Ehrhart theory, Modular flow reciprocity, and the Tutte polynomial

TL;DR

This paper links the modular flow polynomial of an oriented graph to Ehrhart polynomials of lattice polytopes, providing new combinatorial interpretations and extending reciprocity theorems to Tutte polynomial evaluations.

Contribution

It introduces a novel geometric perspective on modular flow polynomials using Ehrhart theory and extends reciprocity results to Tutte polynomial evaluations.

Findings

Provides a combinatorial interpretation for modular flow polynomial at negative arguments.

Extends Ehrhart-Macdonald reciprocity to graph flows and tensions.

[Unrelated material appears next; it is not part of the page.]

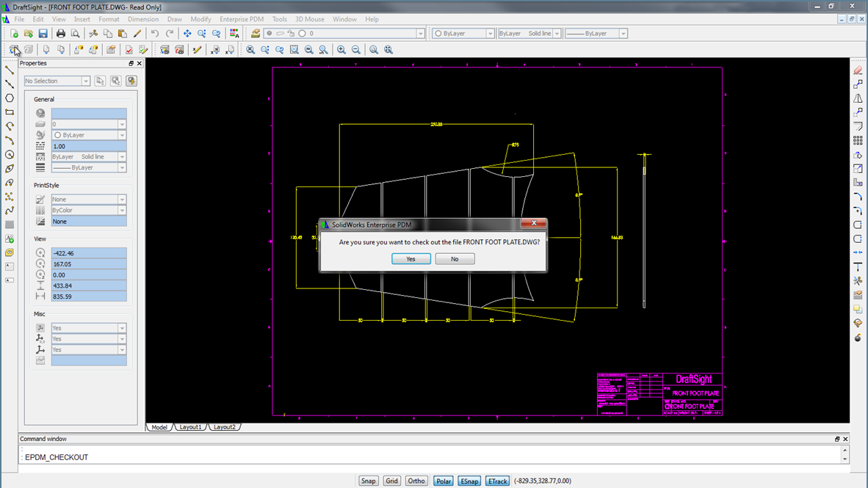Open the Enterprise PDM menu
Screen dimensions: 868x488
click(242, 19)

Offers an enumerative interpretation for positive Tutte polynomial evaluations.

Abstract

Given an oriented graph G, the modular flow polynomial counts the number of nowhere-zero Z_k-flows of G. We give a description of the modular flow polynomial in terms of (open) Ehrhart polynomials of lattice polytopes. Using Ehrhart-Macdonald reciprocity we give a combinatorial interpretation for the values of the modular flow polynomial at negative arguments which answers a question of Beck and Zaslavsky (2006). Our construction extends to Z_l-tensions and we recover Stanley's reciprocity theorem for the chromatic polynomial. Combining the combinatorial reciprocity statements for flows and tensions, we give an enumerative interpretation for positive evaluations of the Tutte polynomial of G.